__TASK OBJECTIVE__: Write down every entry once more, exactly as it reads.

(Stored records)

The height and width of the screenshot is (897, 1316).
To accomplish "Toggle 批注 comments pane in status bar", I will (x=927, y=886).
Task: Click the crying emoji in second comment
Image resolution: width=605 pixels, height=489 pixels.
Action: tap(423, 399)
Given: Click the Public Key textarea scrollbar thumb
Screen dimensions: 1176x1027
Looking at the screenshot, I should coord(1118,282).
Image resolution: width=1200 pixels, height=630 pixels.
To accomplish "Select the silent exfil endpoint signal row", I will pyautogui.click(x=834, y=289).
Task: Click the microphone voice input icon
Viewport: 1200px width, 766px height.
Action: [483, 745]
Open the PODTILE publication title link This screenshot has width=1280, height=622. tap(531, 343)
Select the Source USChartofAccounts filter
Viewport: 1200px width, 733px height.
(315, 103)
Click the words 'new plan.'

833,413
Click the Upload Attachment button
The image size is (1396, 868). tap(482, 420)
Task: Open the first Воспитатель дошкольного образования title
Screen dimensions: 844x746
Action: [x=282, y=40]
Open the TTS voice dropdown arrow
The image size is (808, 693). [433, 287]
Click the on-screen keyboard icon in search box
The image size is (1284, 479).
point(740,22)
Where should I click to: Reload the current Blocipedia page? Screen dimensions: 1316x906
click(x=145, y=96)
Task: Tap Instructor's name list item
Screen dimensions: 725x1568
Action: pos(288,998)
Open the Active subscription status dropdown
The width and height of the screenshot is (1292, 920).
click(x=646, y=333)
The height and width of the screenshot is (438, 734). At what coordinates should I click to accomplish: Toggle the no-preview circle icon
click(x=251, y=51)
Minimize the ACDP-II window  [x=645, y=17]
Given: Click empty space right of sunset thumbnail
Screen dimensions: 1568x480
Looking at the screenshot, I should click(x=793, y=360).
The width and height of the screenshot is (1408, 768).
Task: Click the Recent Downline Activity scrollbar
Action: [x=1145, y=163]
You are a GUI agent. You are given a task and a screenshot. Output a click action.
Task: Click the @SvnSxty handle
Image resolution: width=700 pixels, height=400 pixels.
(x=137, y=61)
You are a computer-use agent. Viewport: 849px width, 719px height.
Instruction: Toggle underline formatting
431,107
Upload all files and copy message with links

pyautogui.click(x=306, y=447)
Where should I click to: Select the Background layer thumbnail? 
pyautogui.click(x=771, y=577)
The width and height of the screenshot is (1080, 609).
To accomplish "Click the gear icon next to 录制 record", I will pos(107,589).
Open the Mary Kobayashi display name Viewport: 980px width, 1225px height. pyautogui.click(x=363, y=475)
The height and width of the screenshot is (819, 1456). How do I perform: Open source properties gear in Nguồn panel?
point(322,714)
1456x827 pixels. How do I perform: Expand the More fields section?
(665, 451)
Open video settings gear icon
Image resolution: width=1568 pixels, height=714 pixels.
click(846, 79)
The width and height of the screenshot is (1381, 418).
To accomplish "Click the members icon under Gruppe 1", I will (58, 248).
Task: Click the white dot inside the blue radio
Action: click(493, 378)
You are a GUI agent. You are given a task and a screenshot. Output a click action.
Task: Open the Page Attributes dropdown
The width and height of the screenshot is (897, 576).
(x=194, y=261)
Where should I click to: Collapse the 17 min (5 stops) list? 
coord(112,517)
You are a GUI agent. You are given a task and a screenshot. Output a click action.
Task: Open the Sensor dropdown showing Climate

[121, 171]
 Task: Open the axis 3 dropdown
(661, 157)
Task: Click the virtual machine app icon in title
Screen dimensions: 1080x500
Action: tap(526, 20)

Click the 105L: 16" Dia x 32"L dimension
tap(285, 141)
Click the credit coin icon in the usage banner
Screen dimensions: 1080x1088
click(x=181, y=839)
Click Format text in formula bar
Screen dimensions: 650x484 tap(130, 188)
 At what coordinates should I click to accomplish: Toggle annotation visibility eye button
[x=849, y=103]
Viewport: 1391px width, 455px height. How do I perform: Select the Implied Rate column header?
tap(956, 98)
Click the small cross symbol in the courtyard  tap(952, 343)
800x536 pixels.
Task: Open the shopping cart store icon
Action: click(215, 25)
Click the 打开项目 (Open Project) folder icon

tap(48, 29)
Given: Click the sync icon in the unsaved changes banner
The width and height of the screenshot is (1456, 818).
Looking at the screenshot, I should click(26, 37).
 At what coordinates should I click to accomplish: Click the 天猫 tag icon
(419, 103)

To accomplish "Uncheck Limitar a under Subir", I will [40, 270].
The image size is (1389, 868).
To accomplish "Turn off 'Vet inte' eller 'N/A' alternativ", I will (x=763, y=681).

__SOLUTION BELOW__:
The height and width of the screenshot is (897, 1316).
To accomplish "Toggle 批注 comments pane in status bar", I will (x=927, y=886).
Task: Click the crying emoji in second comment
Image resolution: width=605 pixels, height=489 pixels.
Action: tap(423, 399)
Given: Click the Public Key textarea scrollbar thumb
Screen dimensions: 1176x1027
Looking at the screenshot, I should coord(1118,282).
Image resolution: width=1200 pixels, height=630 pixels.
To accomplish "Select the silent exfil endpoint signal row", I will pyautogui.click(x=834, y=289).
Task: Click the microphone voice input icon
Viewport: 1200px width, 766px height.
Action: [483, 745]
Open the PODTILE publication title link This screenshot has width=1280, height=622. tap(531, 343)
Select the Source USChartofAccounts filter
Viewport: 1200px width, 733px height.
(315, 103)
Click the words 'new plan.'

833,413
Click the Upload Attachment button
The image size is (1396, 868). tap(482, 420)
Task: Open the first Воспитатель дошкольного образования title
Screen dimensions: 844x746
Action: [x=282, y=40]
Open the TTS voice dropdown arrow
The image size is (808, 693). [433, 287]
Click the on-screen keyboard icon in search box
The image size is (1284, 479).
point(740,22)
Where should I click to: Reload the current Blocipedia page? Screen dimensions: 1316x906
click(x=145, y=96)
Task: Tap Instructor's name list item
Screen dimensions: 725x1568
Action: pos(288,998)
Open the Active subscription status dropdown
The width and height of the screenshot is (1292, 920).
click(x=646, y=333)
The height and width of the screenshot is (438, 734). At what coordinates should I click to accomplish: Toggle the no-preview circle icon
click(x=251, y=51)
Minimize the ACDP-II window  [x=645, y=17]
Given: Click empty space right of sunset thumbnail
Screen dimensions: 1568x480
Looking at the screenshot, I should click(x=793, y=360).
The width and height of the screenshot is (1408, 768).
Task: Click the Recent Downline Activity scrollbar
Action: [x=1145, y=163]
You are a GUI agent. You are given a task and a screenshot. Output a click action.
Task: Click the @SvnSxty handle
Image resolution: width=700 pixels, height=400 pixels.
(x=137, y=61)
You are a computer-use agent. Viewport: 849px width, 719px height.
Instruction: Toggle underline formatting
431,107
Upload all files and copy message with links

pyautogui.click(x=306, y=447)
Where should I click to: Select the Background layer thumbnail? 
pyautogui.click(x=771, y=577)
The width and height of the screenshot is (1080, 609).
To accomplish "Click the gear icon next to 录制 record", I will pos(107,589).
Open the Mary Kobayashi display name Viewport: 980px width, 1225px height. pyautogui.click(x=363, y=475)
The height and width of the screenshot is (819, 1456). How do I perform: Open source properties gear in Nguồn panel?
point(322,714)
1456x827 pixels. How do I perform: Expand the More fields section?
(665, 451)
Open video settings gear icon
Image resolution: width=1568 pixels, height=714 pixels.
click(846, 79)
The width and height of the screenshot is (1381, 418).
To accomplish "Click the members icon under Gruppe 1", I will (58, 248).
Task: Click the white dot inside the blue radio
Action: click(493, 378)
You are a GUI agent. You are given a task and a screenshot. Output a click action.
Task: Open the Page Attributes dropdown
The width and height of the screenshot is (897, 576).
(x=194, y=261)
Where should I click to: Collapse the 17 min (5 stops) list? 
coord(112,517)
You are a GUI agent. You are given a task and a screenshot. Output a click action.
Task: Open the Sensor dropdown showing Climate

[121, 171]
 Task: Open the axis 3 dropdown
(661, 157)
Task: Click the virtual machine app icon in title
Screen dimensions: 1080x500
Action: tap(526, 20)

Click the 105L: 16" Dia x 32"L dimension
tap(285, 141)
Click the credit coin icon in the usage banner
Screen dimensions: 1080x1088
click(x=181, y=839)
Click Format text in formula bar
Screen dimensions: 650x484 tap(130, 188)
 At what coordinates should I click to accomplish: Toggle annotation visibility eye button
[x=849, y=103]
Viewport: 1391px width, 455px height. How do I perform: Select the Implied Rate column header?
tap(956, 98)
Click the small cross symbol in the courtyard  tap(952, 343)
800x536 pixels.
Task: Open the shopping cart store icon
Action: click(215, 25)
Click the 打开项目 (Open Project) folder icon

tap(48, 29)
Given: Click the sync icon in the unsaved changes banner
The width and height of the screenshot is (1456, 818).
Looking at the screenshot, I should click(26, 37).
 At what coordinates should I click to accomplish: Click the 天猫 tag icon
(419, 103)

To accomplish "Uncheck Limitar a under Subir", I will [40, 270].
The image size is (1389, 868).
To accomplish "Turn off 'Vet inte' eller 'N/A' alternativ", I will (x=763, y=681).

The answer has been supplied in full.